Naquele tempo, ir a Viseu era uma espécie de aventura. Nós, funcionários dos
Serviços Florestais, também em número de quatro, lá nos balançávamos ao sabor
das curvas, meio nauseados. A missão era espinhosa. Fazer um enfadonho
inventário de um Serviço Estatal que passava para a nossa alçada. Nas curvas do
Bussaco, o Queiroga, meio a dormitar apesar de serem pouco mais de onze horas
da manhã, recordou o seu passatempo favorito – comer. O Carvalho também achou
bem um exercício de mastigação e o António Custódio, que guiava a nave dos
loucos, sorriu e acenou com a cabeça afirmativamente.
Eu não me pronunciei e apenas olhava a paisagem, percebendo
que chegar cedo a Viseu, seria já vaga quimera. Dali ao Bussaco era um pulo e
quando dei por mim, estava a desaguar à porta do Palace Hotel. Até ali nada de
preocupante. Preocupante foi ter aparecido o gerente, o Senhor Santos, no seu
fato elegante e um sorriso de franca hospitalidade. Num ápice estávamos dentro
da luxuosa e cara Unidade Hoteleira, convidados para almoçar.
Fiquei gelado. Apenas trazia no bolso dinheiro para os três
dias de estadia fora de casa, mas nunca para deixar a maquia logo na primeira
investida gastronómica. Um drama !!!
Já me imaginava numa rua da Viseu, a fazer
de estátua, com um penso num olho comprado na farmácia da esquina, a imitar
Camões e um chapéu aos pés para angariar dinheiro para comer, dado que naquela
época máquinas multibanco, era ainda um sonho vago.
Perfilados à mesa com
as costas cosidas às cadeiras de espaldar alto e servidos de talher de prata,
eu olhava o cardápio e os preços, fazendo mentalmente contas do dinheiro que
iria sobrar para os restantes dias. Táticamente, fui abolindo pratos.
Recusei a
sopa e bebi “Água do Luso” em vez de “Frei João” Reserva de 85. Não toquei no fenomenal
pudim resguardado numa campânula de vidro transparente, que mais
parecia a “Custódia de Belém”. O funcionário, de casaco branco e laço negro a
roçar o queixo, debruçou-se cerimoniosamente sobre mim e disse delicado:
- V.Exª, deseja uma fatia de pudim ?
E eu respondi, contristado e a engolir em seco:
- Não, muito obrigado, ando mal do fígado …

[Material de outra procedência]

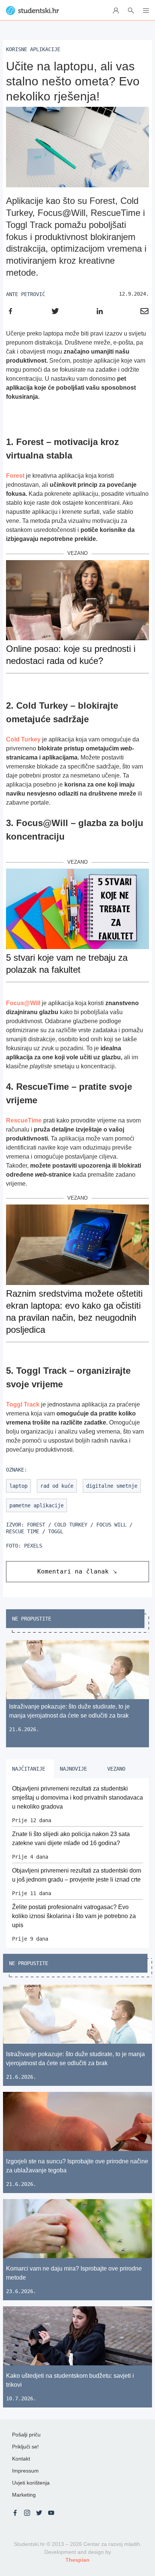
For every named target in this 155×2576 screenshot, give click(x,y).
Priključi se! (25, 2447)
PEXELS (33, 1546)
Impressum (25, 2471)
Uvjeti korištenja (31, 2483)
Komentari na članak (73, 1571)
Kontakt (21, 2459)
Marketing (24, 2495)
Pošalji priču (26, 2435)
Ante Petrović (25, 294)
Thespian (77, 2560)
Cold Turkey (23, 739)
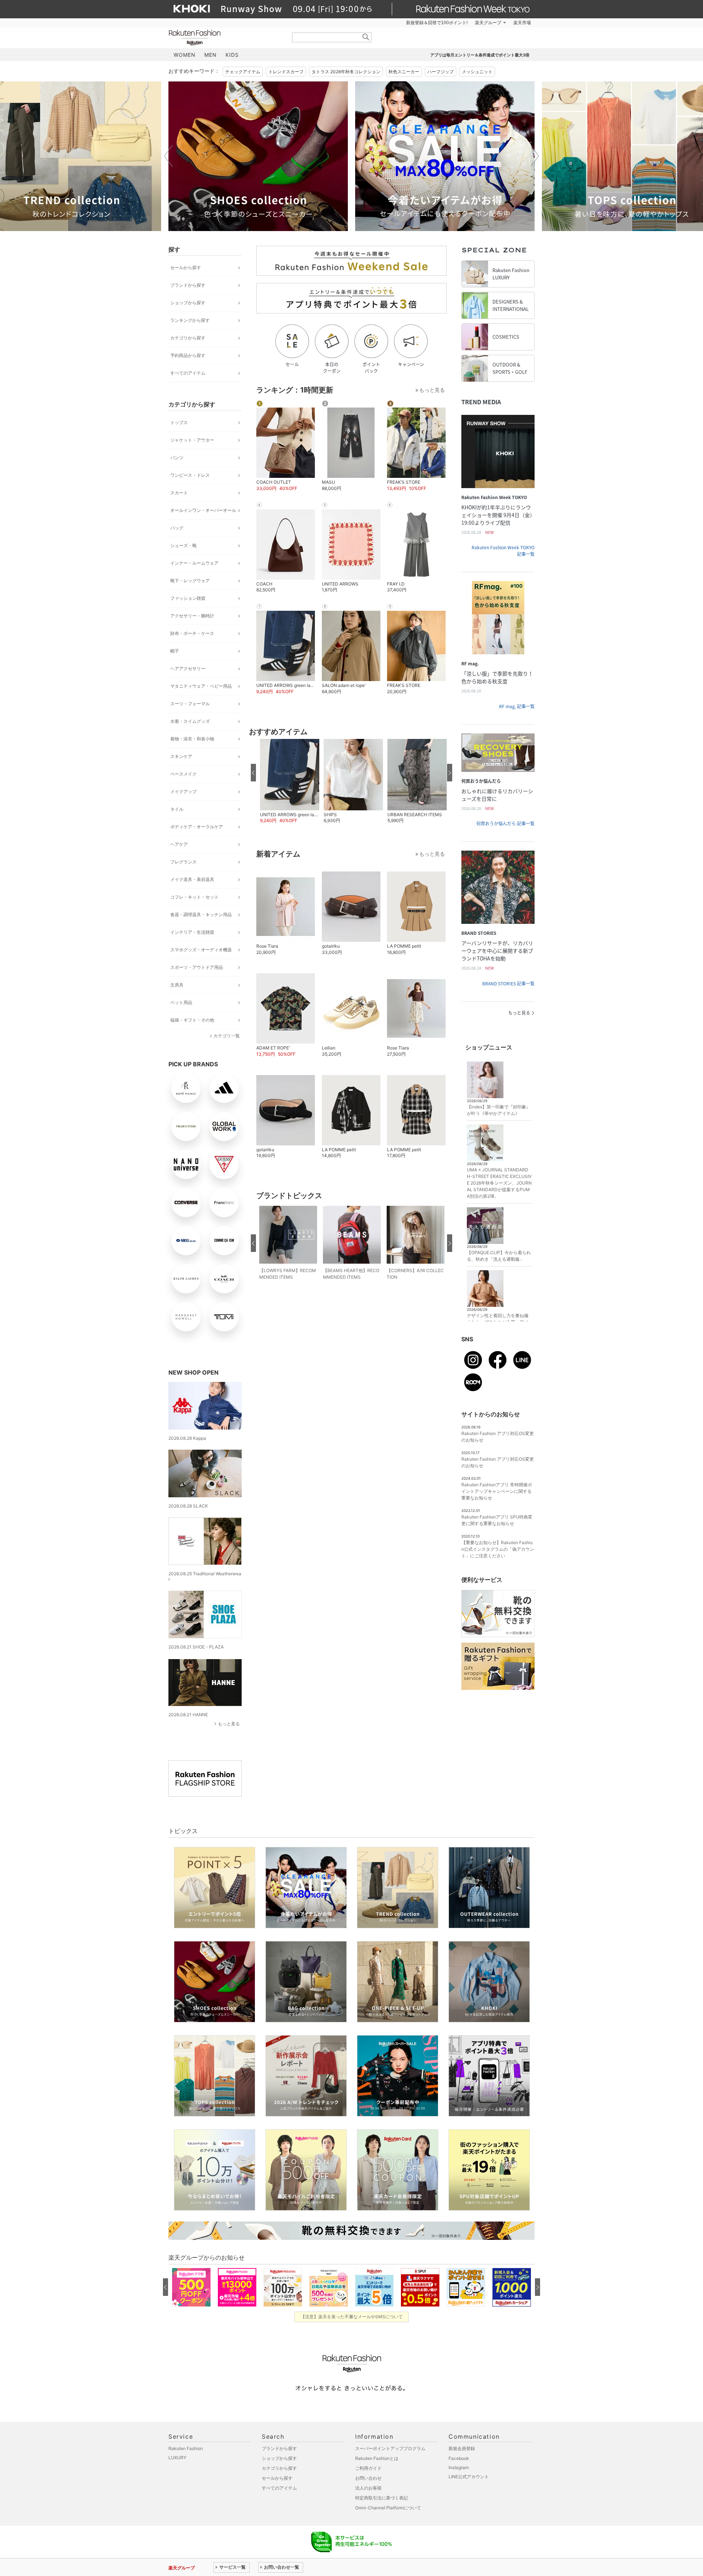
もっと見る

Mas comi obrigatoriamente um bacalhau com um nome esquisito e
tomei um café para a jornada.
Os meus companheiros de andanças, banquetearam-se “à grande e à
francesa” e não falharam nem um bule de chá fumegante, que por acaso nem era
para a nossa mesa.
Satisfeito com o meu refrear de despesas, de novo fiquei
siderado quando o amigo Santos com uma vénia pronunciada, disse que o almoço
era por conta do hotel. Até me apeteceu chorar! Quase estive tentado a
pedir-lhe que voltassemos ao princípio e viesse a sopa de repolho …

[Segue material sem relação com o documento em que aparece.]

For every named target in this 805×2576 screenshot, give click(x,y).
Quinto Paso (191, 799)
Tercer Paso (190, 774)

Chegámos a Viseu tarde e a más horas. Hospedados junto à Mata
do Fontelo, em quartos separados, fui dar com o António Custódio a passear em
cuecas e tronco nu no corredor dos quartos, com cara de poucos amigos.

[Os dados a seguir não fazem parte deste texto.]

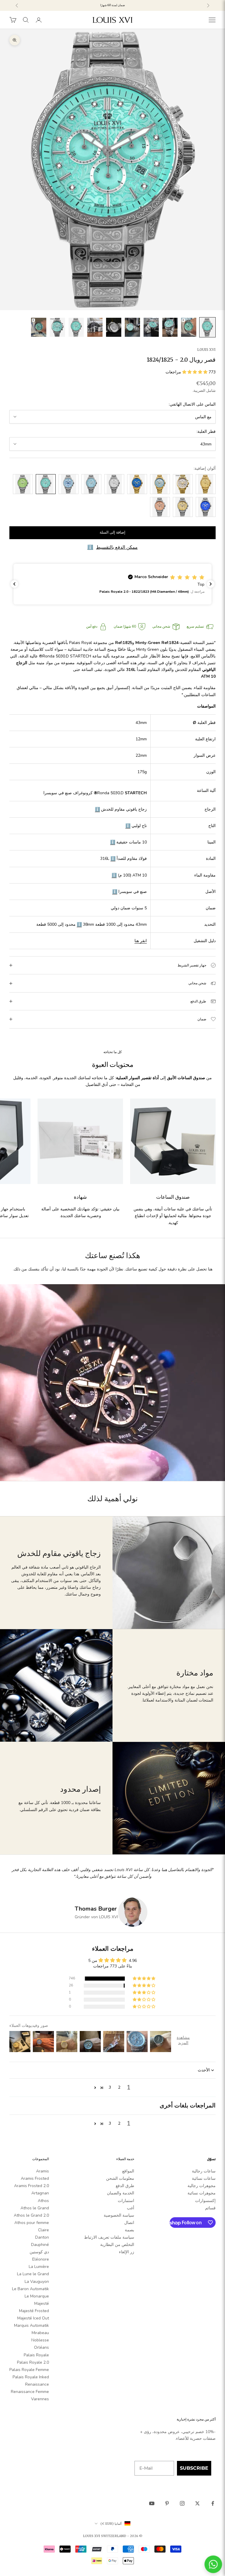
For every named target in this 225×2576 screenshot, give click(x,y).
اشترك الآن (147, 1322)
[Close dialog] (207, 1254)
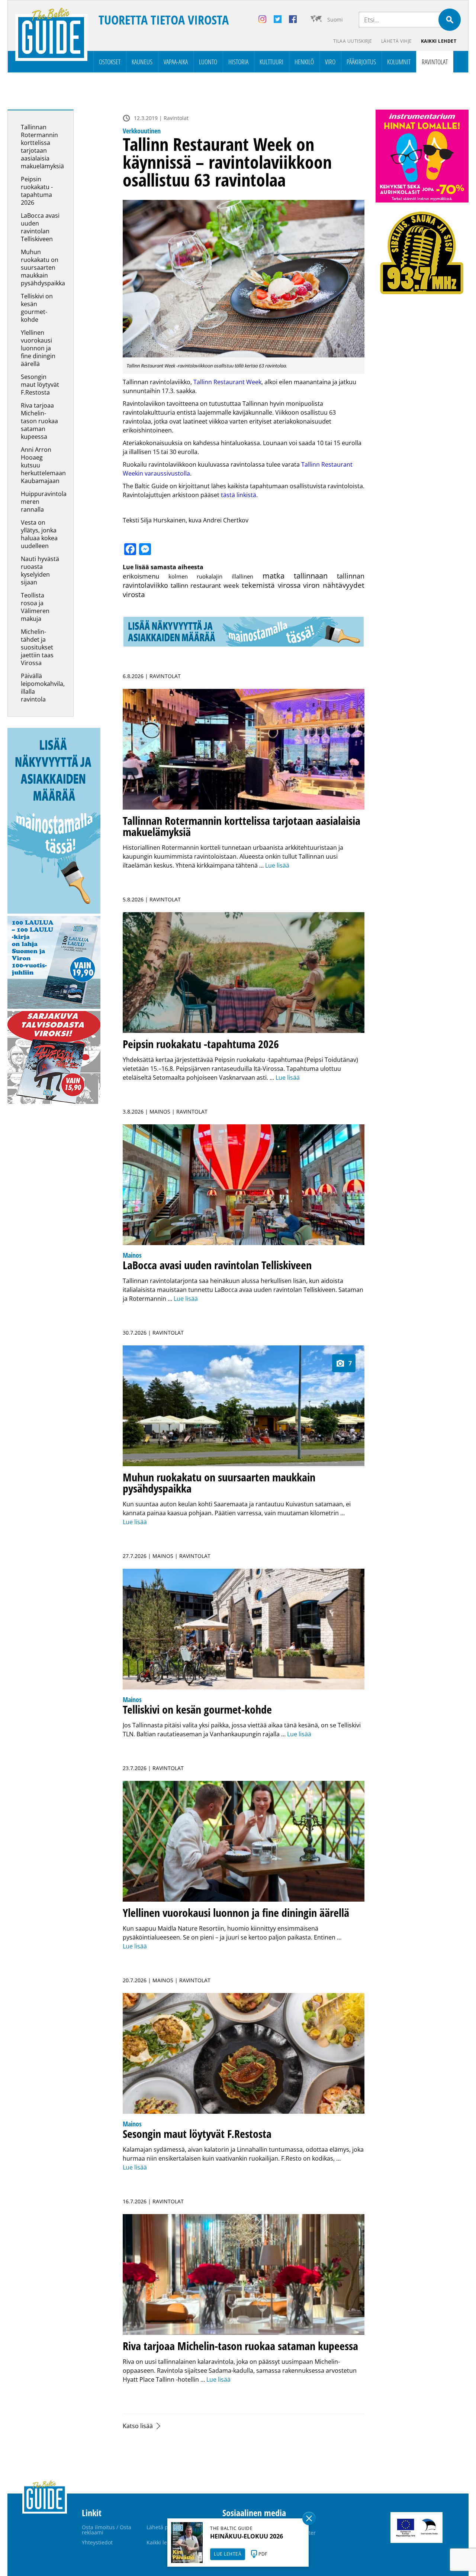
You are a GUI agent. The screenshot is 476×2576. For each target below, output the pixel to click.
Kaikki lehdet (439, 41)
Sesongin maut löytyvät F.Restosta (40, 384)
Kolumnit (399, 61)
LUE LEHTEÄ (227, 2554)
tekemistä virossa (271, 585)
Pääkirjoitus (361, 61)
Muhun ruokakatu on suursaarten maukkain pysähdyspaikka (43, 267)
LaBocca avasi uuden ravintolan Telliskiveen (40, 227)
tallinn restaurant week (205, 585)
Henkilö (304, 61)
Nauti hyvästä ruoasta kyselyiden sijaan (40, 570)
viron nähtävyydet (333, 585)
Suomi (335, 19)
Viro (330, 61)
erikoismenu (141, 576)
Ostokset (109, 61)
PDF (262, 2554)
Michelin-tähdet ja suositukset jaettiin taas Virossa (37, 647)
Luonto (208, 61)
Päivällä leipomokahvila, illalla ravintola (43, 687)
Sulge (309, 2518)
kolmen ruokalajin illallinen (210, 576)
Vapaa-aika (176, 61)
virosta (134, 594)
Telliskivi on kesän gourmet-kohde (37, 308)
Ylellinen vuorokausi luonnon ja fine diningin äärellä (38, 348)
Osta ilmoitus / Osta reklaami (106, 2530)
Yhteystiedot (97, 2542)
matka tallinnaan (295, 576)
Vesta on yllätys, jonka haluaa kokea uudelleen (39, 534)
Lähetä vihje (396, 41)
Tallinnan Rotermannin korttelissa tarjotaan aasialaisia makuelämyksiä (42, 146)
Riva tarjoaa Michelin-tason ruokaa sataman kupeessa (39, 421)
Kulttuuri (271, 61)
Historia (238, 61)
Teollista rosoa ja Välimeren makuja (35, 607)
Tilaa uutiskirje (352, 41)
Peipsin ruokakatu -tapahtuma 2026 (37, 191)
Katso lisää (138, 2426)
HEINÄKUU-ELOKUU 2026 (246, 2536)
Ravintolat (435, 61)
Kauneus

Queixava-se que o Queiroga
tinha o rádio portátil em altos berros, que não o deixava dormir. Pé
ante pé, entrei no quarto e fechei o rádio. Dei um tiro num pé !!! O Queiroga
acordou e rosnou de mau feitio:
- Porra, eu para dormir tenho que ter barulho!!!.
Foram três dias, quer dizer, três noites, a ouvir a
esganiçada da Antónia Tonicha e voz arrastada do Alfredo Marceneiro. À segunda
noite, eu e o Custódio, tão fartos que estávamos do arraial que nem sequer era
minhoto, fomos para a Feira de São Mateus.
Enquanto a escultural Dulce Pontes atuava em palco, o que nos
fez pecar por pensamentos e palavras, fomos comendo, sentados numa mesa, uma
sopa de grão – de - bico com cebola. Azar o nosso. A diarreia que se seguiu foi
apocalítica. Ao terceiro dia, regressámos à bela Lusa – Atenas, exaustos das
correrias para a latrina, com o Queiroga sempre a dormir e a ressonar no banco
de trás da arruinada 4L - a fazer digestão atrás de digestão dos quilos de
bifes à cortador, frangos fritos, bacalhau à Zé do Pipo, ensopado de enguias à
moliceiro e cabrito à padeiro que naufragaram ao seu apetite voraz - com um
palito ao canto da boca que lhe dava um ar marialva e da mais fina fidalguia.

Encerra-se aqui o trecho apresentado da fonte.